Verotoxin-producing Escherichia coli (VTEC; also known as Shiga toxin-producing E. coli) is a significant cause of foodborne illnesses around the world. Due to the serological and genomic diversity of VTEC, methods of detection for VTEC in food samples require detection of verotoxin or its gene vt (also known as stx). The current taxonomy of vt identifies three vt1 (a, c, d) and seven vt2 (a to g) subtypes. PCR detection of vt is convenient and rapid, but protocols may not detect all currently identified variants or subtypes of vt. The Health Canada Compendium of Analytical Methods protocol for the analysis of food for VTEC is MFLP-52. MFLP-52 includes a VT Screening PCR that is used to determine the presumptive presence of VTEC by the detection of vt in food enrichments and to differentiate VTEC from other isolates. The VT Screening PCR was developed prior to the establishment of the current vt taxonomy. An evaluation of VT Screening PCR for detection of the 10 established vt subtypes was performed, and it was discovered that the method could not detect subtypes vt1d and vt2f. Additional primers and a modified protocol were developed, and the modified VT Screening PCR was tested against an inclusivity panel of 50 VTEC strains, including representatives of 10 vt subtypes, and an exclusivity panel of 30 vt-negative E. coli from various sources, to ensure specificity.
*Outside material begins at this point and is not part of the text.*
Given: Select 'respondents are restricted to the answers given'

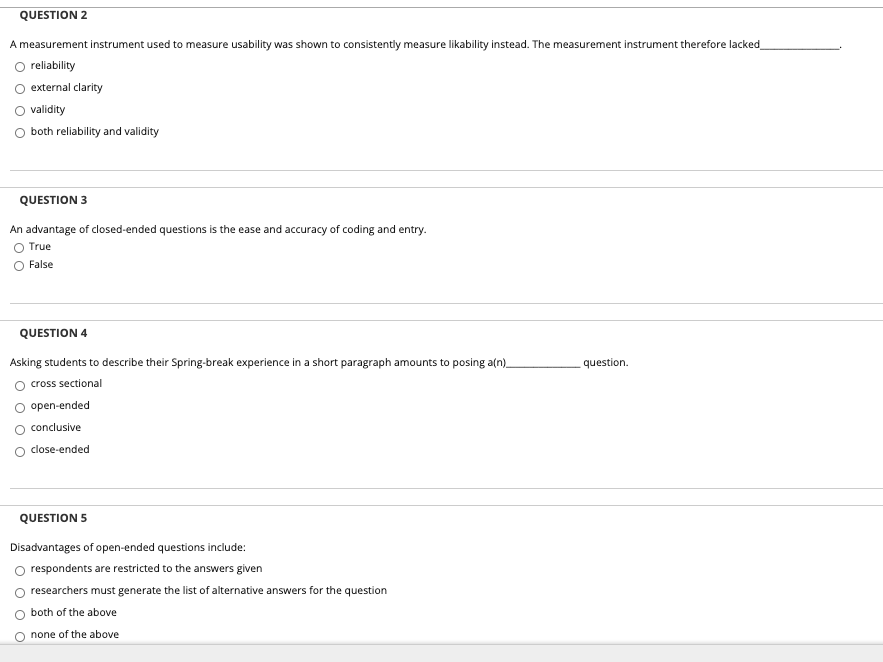Looking at the screenshot, I should pos(20,571).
The reliability of MFLP-52 with the modified VT Screening PCR was assessed by analysis of four priority food matrices (ground beef, lettuce, cheese, and apple cider) inoculated with a VTEC strain at 2 to 5 CFU/25 g. The modified VT Screening PCR was determined to be able to detect all 10 vt subtypes and reliably detect the presence of VTEC in all tested food enrichments.